→ **Sayfa alıntısı**
______
Tamer Ergün Yıkıcı

“Ben iki dünya arasında yaşıyorum ve bu sorun değil.”

Aslında New York’a sıçramak üzereydi. Ama sonra Metropol FM’in, ilk Alman-Türk radyo istasyonunun kurulmasına yardımcı oldu. Bu girişim büyük bir başarıyla sonuçlandı. Ayrıca Tamer Ergün’ün bir misyonu daha vardı: daha fazla insan için daha fazla fırsat.

Tamer Ergün Yıkıcı 22 Mayıs 1967’de İstanbul’da doğdu, Almanya’da ülke çapında Almanca ve Türkçe olarak yayın yapan ilk radyo istasyonu Metropol FM’in genel müdürüdür. İstanbul’da inşaat mühendisliği bölümünü bitirdikten sonra 1992’de Almanya’ya geldi ve 1996’dan 1998’e kadar Berlin Teknik Üniversitesi’nde endüstri mühendisliği okudu. Metropol FM’in kurulmasından sonra bu girişim çerçevesinde çeşitli yöneticilik görevleri üstlendi. 2007’de genel müdür oldu. Hem Berlin’de hem de Almanya’nın başka bölgelerinde kültürel ve sosyal projeleri teşvik etmekte ve Almanya ile Türkiye arasındaki kültürel, ekonomik ve medyatik alışveriş yönünde çalışmalar yapmaktadır. Evli ve bir kız çocuğu babasıdır.

7 Haziran 1999 günü saat on birde Metropol FM yayına başladı. Hangi şarkıyla başlasak diye uzun uzun düşünmüştük. Zira yeni bir radyo istasyonunda çalan ilk şarkı bir semboldür.

Rafet El Roman’ın “Bir Melek Diliyorum” şarkısında karar kıldık. Sadece o sırada hit olduğu için değil, aynı zamanda biz de bu şarkıyı sevdiğimiz için. Bize gayet uygundu. Bir melek süzülerek Berlin’e inmişti. Bir hayal gerçek olmuştu. Havada bizim müziğimiz, bizim dilimiz, bizim kültürümüz esiyordu.

Elde ettiğimiz başarı inanılmazdı. İnsanlar bize telefon ediyor, mektuplar yazıyor, içini döküyordu. Bugüne kadar her Berlinli Türk, Metropol FM’i ilk kez ne zaman ve nerede dinlediğini hatırlıyor. İnsanlar arabadayken şarkılara eşlik etmeyi seviyor, şakaları ve imaları seviyor; hem keyifli sohbetler dinlemek hem de ciddi olarak bilgilendirilmek istiyor.
______
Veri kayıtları
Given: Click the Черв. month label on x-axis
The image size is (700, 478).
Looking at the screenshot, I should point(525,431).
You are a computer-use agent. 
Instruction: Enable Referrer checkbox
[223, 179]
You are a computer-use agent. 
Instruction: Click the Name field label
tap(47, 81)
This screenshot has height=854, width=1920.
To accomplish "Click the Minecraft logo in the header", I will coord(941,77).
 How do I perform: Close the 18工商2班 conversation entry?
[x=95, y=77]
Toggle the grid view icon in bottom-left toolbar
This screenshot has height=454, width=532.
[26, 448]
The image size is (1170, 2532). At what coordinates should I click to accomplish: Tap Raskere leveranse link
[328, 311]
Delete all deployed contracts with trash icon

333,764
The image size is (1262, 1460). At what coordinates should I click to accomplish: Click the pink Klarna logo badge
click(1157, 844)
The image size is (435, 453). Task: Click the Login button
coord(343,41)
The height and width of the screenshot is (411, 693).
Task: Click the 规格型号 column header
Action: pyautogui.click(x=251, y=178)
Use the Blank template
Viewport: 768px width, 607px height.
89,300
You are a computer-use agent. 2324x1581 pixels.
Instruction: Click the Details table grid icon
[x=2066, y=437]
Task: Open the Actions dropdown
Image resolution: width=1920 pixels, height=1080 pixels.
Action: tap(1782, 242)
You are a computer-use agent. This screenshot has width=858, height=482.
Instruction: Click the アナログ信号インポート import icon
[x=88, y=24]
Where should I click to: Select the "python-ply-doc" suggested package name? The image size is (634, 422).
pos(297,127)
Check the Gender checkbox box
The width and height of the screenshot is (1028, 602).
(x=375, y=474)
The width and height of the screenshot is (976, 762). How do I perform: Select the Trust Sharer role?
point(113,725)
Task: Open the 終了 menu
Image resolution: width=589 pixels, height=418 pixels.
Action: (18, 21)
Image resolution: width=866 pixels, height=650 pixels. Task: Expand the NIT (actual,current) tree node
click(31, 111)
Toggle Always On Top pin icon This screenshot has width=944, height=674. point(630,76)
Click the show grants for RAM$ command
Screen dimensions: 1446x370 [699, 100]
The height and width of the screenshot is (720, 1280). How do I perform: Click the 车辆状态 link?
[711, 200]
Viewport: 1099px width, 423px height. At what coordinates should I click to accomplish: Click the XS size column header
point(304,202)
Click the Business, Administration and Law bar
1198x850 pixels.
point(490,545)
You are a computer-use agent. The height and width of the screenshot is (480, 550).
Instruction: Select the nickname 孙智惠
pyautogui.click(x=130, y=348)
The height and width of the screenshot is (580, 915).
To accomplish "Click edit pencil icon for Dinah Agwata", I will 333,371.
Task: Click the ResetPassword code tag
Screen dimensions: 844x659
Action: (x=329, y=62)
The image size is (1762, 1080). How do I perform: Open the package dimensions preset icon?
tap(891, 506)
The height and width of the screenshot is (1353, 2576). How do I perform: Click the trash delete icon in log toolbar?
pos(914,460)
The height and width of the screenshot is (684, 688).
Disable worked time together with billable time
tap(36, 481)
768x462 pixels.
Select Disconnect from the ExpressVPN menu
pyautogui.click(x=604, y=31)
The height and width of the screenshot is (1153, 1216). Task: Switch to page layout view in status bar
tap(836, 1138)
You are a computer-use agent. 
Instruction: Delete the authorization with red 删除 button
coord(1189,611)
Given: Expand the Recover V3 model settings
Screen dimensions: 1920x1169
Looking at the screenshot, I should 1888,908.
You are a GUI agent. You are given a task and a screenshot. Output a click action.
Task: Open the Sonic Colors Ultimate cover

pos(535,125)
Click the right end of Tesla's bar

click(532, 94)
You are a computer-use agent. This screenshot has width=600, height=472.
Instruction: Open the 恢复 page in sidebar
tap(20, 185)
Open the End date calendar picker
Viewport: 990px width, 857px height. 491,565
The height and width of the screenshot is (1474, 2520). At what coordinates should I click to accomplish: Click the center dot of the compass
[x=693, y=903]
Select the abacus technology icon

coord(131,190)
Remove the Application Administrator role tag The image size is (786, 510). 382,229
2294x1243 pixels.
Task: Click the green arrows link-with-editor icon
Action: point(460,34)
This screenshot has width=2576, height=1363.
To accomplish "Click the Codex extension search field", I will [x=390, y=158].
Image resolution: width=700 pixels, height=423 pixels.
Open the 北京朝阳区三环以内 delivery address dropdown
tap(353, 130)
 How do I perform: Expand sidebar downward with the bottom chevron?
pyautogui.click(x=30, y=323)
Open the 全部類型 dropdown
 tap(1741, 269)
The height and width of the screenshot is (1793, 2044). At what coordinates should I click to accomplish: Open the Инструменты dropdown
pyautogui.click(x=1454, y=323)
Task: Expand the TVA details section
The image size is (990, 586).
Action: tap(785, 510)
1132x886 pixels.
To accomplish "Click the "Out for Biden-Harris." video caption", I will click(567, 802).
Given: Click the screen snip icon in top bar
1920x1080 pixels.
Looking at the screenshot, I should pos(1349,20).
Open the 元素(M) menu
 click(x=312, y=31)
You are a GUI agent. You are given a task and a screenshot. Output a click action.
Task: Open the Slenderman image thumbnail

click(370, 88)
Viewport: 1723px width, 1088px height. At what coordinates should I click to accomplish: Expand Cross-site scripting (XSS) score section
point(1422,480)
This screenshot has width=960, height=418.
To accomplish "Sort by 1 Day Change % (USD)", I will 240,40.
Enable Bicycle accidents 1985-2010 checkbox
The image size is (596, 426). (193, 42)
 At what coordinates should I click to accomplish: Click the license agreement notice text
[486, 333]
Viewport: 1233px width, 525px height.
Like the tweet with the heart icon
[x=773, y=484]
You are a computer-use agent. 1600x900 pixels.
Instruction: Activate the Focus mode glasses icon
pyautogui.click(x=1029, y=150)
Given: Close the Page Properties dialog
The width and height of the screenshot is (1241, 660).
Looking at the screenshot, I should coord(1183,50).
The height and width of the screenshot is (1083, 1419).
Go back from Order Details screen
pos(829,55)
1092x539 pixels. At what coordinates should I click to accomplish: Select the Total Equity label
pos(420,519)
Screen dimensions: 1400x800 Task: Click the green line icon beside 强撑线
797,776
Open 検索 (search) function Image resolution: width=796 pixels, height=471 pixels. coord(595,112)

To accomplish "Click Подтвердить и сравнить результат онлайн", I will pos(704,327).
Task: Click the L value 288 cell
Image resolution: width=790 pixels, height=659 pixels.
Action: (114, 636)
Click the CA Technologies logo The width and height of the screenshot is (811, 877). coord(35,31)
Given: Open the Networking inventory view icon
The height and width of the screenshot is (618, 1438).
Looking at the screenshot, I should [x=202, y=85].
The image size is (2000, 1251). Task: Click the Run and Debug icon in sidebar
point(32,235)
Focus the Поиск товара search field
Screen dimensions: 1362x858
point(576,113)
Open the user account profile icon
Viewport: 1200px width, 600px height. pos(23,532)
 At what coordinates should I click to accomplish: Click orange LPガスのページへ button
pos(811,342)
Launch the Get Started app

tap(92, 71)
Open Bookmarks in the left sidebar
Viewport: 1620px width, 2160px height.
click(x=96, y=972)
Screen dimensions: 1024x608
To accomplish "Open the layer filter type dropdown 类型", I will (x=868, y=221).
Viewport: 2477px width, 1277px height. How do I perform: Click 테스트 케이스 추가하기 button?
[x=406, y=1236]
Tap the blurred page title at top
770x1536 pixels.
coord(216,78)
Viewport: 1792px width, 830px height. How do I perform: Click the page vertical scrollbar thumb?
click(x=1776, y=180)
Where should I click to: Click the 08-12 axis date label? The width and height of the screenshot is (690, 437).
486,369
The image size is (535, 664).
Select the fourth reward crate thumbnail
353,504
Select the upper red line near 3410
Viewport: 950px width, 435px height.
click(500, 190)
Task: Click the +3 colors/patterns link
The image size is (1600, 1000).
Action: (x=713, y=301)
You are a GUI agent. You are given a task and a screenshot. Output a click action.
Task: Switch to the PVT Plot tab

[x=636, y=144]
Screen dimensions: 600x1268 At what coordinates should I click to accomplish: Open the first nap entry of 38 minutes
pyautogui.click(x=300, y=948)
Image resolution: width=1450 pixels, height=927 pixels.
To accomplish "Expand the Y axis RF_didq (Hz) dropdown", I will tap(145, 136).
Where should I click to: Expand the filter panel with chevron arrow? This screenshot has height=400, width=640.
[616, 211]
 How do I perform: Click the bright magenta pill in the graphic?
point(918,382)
______
→ **Yapılacaklar**
• A. Tamer Ergün Yıkıcı hakkındaki metne göre Metropol FM hangi gün ve saatte yayına başladı?
• B. Yukarıdaki satırlardan "Given: Close the Page Properties dialog" geçen satırla başlayıp "pos(829,55)" geçen satıra kadar olanları yeniden yazın. Bunu yaparken "Page Properties" yerine "Document Settings" koyun, başka hiçbir şeyi değiştirmeyin.

→ **Doğru cevaplar**
• A. 7 Haziran 1999 günü saat on birde.

• B.
Given: Close the Document Settings dialog
The width and height of the screenshot is (1241, 660).
Looking at the screenshot, I should coord(1183,50).
The height and width of the screenshot is (1083, 1419).
Go back from Order Details screen
pos(829,55)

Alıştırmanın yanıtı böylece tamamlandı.